> WHAT TO DO
Copy out the lines of the records below, and only those lines, from the one with "Image resolution: width=425" through the one with "Task: Tap the padlock site security icon", exactly as they appear.
[[ LISTED ENTRIES, beginning ]]
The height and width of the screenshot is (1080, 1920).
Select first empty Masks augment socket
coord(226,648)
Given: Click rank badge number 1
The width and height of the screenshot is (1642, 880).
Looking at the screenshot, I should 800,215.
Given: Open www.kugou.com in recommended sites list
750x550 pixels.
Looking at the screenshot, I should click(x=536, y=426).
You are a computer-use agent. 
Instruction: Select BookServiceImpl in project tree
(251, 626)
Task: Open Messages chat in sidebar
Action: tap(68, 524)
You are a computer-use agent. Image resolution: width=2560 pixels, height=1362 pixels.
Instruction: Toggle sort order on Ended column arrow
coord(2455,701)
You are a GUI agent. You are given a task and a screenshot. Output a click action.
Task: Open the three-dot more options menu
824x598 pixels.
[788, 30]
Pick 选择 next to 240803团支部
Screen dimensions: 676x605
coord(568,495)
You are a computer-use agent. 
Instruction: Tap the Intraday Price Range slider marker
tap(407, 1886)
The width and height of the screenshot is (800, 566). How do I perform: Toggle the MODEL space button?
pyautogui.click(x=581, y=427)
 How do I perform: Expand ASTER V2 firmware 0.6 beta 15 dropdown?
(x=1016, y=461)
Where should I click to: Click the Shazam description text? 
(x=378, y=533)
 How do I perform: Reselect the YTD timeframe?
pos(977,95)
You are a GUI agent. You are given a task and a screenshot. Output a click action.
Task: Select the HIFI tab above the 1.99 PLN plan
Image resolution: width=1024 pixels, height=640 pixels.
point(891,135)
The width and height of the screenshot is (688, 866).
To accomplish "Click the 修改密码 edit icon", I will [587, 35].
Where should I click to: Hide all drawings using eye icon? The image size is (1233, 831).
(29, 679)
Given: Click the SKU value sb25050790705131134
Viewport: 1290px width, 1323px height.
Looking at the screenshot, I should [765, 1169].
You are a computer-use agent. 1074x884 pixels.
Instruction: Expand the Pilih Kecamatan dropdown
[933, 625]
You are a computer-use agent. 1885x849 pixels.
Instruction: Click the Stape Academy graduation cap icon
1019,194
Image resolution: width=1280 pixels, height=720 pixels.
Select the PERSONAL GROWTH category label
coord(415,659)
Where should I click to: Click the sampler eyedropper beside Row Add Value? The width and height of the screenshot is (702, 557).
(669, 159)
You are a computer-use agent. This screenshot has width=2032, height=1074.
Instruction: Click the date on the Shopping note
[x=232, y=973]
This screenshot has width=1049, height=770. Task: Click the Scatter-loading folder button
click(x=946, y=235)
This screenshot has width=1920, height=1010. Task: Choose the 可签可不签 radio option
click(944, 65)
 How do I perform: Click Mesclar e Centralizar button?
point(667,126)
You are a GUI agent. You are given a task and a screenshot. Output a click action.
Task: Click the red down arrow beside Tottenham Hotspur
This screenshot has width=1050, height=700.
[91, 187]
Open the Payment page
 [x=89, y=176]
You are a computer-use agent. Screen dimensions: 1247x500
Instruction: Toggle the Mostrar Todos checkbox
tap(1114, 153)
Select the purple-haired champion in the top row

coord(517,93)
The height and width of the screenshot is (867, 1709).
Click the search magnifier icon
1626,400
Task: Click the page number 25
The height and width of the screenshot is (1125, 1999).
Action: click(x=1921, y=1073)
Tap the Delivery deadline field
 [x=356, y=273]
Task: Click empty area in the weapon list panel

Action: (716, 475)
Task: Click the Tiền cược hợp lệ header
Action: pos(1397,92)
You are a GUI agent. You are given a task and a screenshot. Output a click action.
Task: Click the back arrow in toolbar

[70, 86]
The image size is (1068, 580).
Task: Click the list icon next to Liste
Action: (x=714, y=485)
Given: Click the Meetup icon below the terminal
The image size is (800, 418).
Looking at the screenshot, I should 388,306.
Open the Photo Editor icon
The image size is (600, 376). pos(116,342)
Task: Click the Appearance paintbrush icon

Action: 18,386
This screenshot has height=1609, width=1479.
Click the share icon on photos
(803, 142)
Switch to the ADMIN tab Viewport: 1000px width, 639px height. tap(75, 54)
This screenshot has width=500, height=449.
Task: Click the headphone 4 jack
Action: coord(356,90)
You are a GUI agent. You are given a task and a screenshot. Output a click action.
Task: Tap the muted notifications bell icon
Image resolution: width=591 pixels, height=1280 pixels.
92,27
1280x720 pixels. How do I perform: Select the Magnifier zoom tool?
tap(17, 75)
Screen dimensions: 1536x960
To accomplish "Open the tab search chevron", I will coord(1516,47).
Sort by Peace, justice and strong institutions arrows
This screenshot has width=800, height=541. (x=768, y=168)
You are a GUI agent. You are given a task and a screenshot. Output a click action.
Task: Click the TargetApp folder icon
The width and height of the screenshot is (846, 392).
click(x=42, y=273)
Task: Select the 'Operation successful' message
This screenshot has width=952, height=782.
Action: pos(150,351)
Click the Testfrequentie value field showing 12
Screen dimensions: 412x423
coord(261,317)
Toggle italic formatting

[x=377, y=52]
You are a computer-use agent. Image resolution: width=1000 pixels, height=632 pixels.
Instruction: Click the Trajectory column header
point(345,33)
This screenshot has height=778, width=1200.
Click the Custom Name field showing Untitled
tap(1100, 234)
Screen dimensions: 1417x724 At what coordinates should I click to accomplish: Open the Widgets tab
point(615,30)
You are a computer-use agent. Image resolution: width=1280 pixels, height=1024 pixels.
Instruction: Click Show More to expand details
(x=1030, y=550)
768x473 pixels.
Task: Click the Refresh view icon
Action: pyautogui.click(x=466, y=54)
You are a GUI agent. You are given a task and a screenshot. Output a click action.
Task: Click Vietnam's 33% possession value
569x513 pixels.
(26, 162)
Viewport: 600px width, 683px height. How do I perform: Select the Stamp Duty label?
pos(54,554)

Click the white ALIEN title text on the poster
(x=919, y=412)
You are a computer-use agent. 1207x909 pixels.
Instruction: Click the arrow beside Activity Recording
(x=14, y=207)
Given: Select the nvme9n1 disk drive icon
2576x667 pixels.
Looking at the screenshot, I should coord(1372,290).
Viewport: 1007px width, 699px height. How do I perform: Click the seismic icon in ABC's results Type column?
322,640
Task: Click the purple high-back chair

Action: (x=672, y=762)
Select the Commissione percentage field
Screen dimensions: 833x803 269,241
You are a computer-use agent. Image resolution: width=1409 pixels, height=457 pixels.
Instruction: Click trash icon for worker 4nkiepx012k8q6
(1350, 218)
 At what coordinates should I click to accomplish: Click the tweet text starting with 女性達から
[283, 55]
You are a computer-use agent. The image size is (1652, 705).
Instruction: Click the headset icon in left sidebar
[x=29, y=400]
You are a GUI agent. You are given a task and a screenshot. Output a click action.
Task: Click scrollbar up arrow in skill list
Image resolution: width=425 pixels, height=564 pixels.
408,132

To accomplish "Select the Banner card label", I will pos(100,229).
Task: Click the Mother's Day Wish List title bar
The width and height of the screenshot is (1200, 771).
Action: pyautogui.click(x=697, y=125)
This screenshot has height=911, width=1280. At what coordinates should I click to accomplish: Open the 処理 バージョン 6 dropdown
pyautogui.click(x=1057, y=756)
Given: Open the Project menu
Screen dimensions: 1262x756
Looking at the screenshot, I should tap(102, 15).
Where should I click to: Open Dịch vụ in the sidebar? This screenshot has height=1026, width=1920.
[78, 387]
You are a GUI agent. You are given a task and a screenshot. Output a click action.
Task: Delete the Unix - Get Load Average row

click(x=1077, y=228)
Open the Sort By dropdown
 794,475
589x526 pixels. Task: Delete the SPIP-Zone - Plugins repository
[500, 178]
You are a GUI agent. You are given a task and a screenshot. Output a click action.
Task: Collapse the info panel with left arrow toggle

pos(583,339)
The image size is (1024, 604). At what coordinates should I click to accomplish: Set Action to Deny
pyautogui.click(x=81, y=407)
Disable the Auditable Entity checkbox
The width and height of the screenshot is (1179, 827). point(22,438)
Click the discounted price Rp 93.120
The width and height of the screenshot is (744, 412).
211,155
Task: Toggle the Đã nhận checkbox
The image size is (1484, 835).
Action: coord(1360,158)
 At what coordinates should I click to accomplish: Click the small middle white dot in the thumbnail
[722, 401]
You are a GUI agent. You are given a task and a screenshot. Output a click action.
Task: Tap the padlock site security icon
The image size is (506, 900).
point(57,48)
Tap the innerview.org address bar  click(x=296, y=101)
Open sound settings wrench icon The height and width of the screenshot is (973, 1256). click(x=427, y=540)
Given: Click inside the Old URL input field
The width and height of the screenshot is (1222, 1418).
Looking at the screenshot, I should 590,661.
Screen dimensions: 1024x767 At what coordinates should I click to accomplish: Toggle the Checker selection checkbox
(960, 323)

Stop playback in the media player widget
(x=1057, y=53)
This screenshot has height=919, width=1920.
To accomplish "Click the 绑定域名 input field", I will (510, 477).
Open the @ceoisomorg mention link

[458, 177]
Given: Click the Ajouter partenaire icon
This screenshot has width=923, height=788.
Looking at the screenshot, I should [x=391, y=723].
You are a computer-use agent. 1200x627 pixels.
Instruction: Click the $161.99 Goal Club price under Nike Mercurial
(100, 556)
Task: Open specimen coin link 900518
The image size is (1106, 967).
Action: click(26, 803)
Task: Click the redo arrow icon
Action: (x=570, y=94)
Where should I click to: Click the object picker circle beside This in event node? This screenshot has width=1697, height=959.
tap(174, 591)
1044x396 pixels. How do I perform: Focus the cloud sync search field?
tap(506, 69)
[[ LISTED ENTRIES, end ]]
> TASK OUTPUT
Image resolution: width=425 pixels, height=564 pixels.
408,132

To accomplish "Select the Banner card label", I will pos(100,229).
Task: Click the Mother's Day Wish List title bar
The width and height of the screenshot is (1200, 771).
Action: pyautogui.click(x=697, y=125)
This screenshot has height=911, width=1280. At what coordinates should I click to accomplish: Open the 処理 バージョン 6 dropdown
pyautogui.click(x=1057, y=756)
Given: Open the Project menu
Screen dimensions: 1262x756
Looking at the screenshot, I should tap(102, 15).
Where should I click to: Open Dịch vụ in the sidebar? This screenshot has height=1026, width=1920.
[78, 387]
You are a GUI agent. You are given a task and a screenshot. Output a click action.
Task: Delete the Unix - Get Load Average row

click(x=1077, y=228)
Open the Sort By dropdown
 794,475
589x526 pixels. Task: Delete the SPIP-Zone - Plugins repository
[500, 178]
You are a GUI agent. You are given a task and a screenshot. Output a click action.
Task: Collapse the info panel with left arrow toggle

pos(583,339)
The image size is (1024, 604). At what coordinates should I click to accomplish: Set Action to Deny
pyautogui.click(x=81, y=407)
Disable the Auditable Entity checkbox
The width and height of the screenshot is (1179, 827). point(22,438)
Click the discounted price Rp 93.120
The width and height of the screenshot is (744, 412).
211,155
Task: Toggle the Đã nhận checkbox
The image size is (1484, 835).
Action: coord(1360,158)
 At what coordinates should I click to accomplish: Click the small middle white dot in the thumbnail
[722, 401]
You are a GUI agent. You are given a task and a screenshot. Output a click action.
Task: Tap the padlock site security icon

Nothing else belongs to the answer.